→ **INSTRUCTION**: Can you reproduce the text on teaching assistants below word for word, from its first sentence to its last?

→ **QUOTED TEXT**:
::::
The study by the schools inspectorate Ofsted found classroom assistants in England now spend more time helping children with literacy and numeracy leaving them with less time for helping teachers with administrative chores.

In some cases teaching assistants were being used to cover for absent teachers.

The government made a manifesto pledge to recruit an extra 20,000 assistants before the next election.

When assistants are most successful they show many of the characteristics of good teachers

Ofsted report

It has become a vital plank in its campaign to tackle teacher workload.

With teachers' unions threatening industrial action on the workload issue, the Education Secretary, Estelle Morris, had hoped that the greater use of assistants would help.

Ofsted's report shows assistants improve the standard of education.

But it warned that heavy reliance on teachers' aides could actually lead to more work for teachers.


Helping children with their learning takes the assistants away from their traditional tasks like photocopying worksheets and refilling paint pots.

"Schools will need to manage these competing priorities carefully to ensure that teachers' workloads do not increase at a time when strenuous efforts are being made nationally to reduce them," the report said.

Mike Tomlinson, Chief Inspector of Schools, said: "This report confirms some of the benefits that trained teaching assistants are bringing to the primary school classroom.
::::
→ **INFORMATION SUPPLIED**:
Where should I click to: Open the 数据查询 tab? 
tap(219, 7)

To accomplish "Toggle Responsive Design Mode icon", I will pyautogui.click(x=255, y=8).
::::
→ **EXERCISE RESULT**:
The study by the schools inspectorate Ofsted found classroom assistants in England now spend more time helping children with literacy and numeracy leaving them with less time for helping teachers with administrative chores.

In some cases teaching assistants were being used to cover for absent teachers.

The government made a manifesto pledge to recruit an extra 20,000 assistants before the next election.

When assistants are most successful they show many of the characteristics of good teachers

Ofsted report

It has become a vital plank in its campaign to tackle teacher workload.

With teachers' unions threatening industrial action on the workload issue, the Education Secretary, Estelle Morris, had hoped that the greater use of assistants would help.

Ofsted's report shows assistants improve the standard of education.

But it warned that heavy reliance on teachers' aides could actually lead to more work for teachers.


Helping children with their learning takes the assistants away from their traditional tasks like photocopying worksheets and refilling paint pots.

"Schools will need to manage these competing priorities carefully to ensure that teachers' workloads do not increase at a time when strenuous efforts are being made nationally to reduce them," the report said.

Mike Tomlinson, Chief Inspector of Schools, said: "This report confirms some of the benefits that trained teaching assistants are bringing to the primary school classroom.